◆ TASK DIRECTIONS
Return the data exactly, without pictures.

[Stored data entries]
##############################

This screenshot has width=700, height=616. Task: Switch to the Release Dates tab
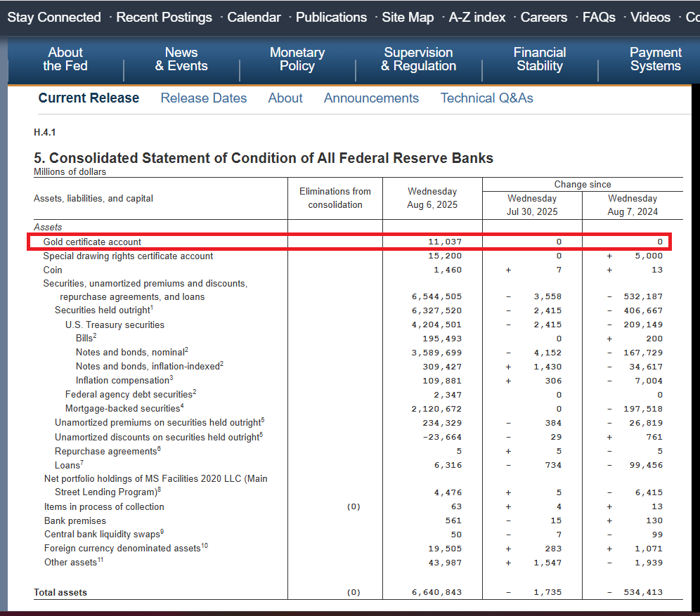pos(204,98)
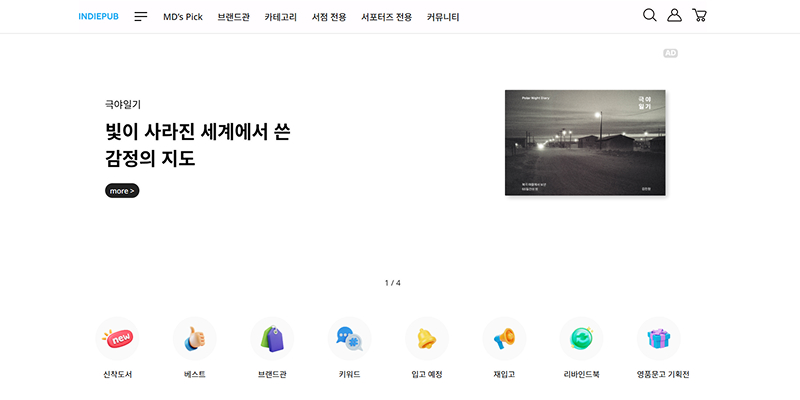Select the 신착도서 new icon
800x400 pixels.
pos(117,339)
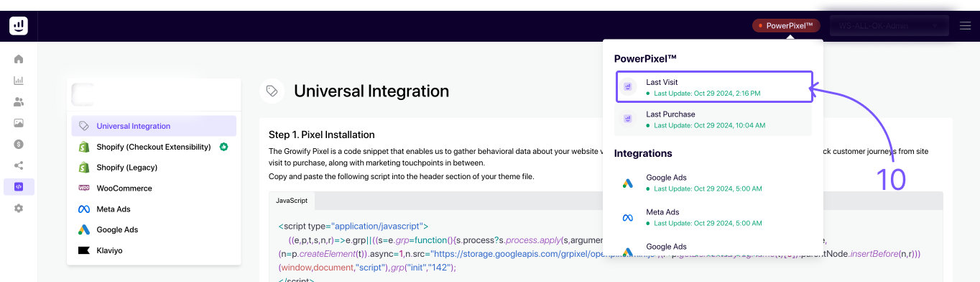Click the Growify logo at top left
980x282 pixels.
pos(19,26)
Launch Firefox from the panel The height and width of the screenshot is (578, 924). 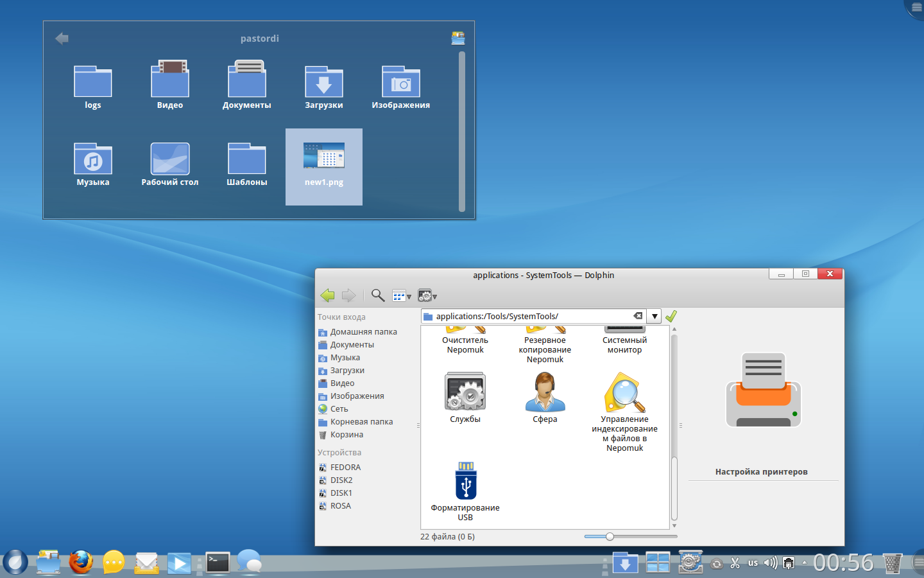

##############################

◆ WRITTEN REPLY
This screenshot has width=700, height=616. Task: Switch to the Release Dates tab
pos(204,98)
Select the 신착도서 new icon
800x400 pixels.
pos(117,339)
Click the Growify logo at top left
980x282 pixels.
pos(19,26)
Launch Firefox from the panel The height and width of the screenshot is (578, 924). 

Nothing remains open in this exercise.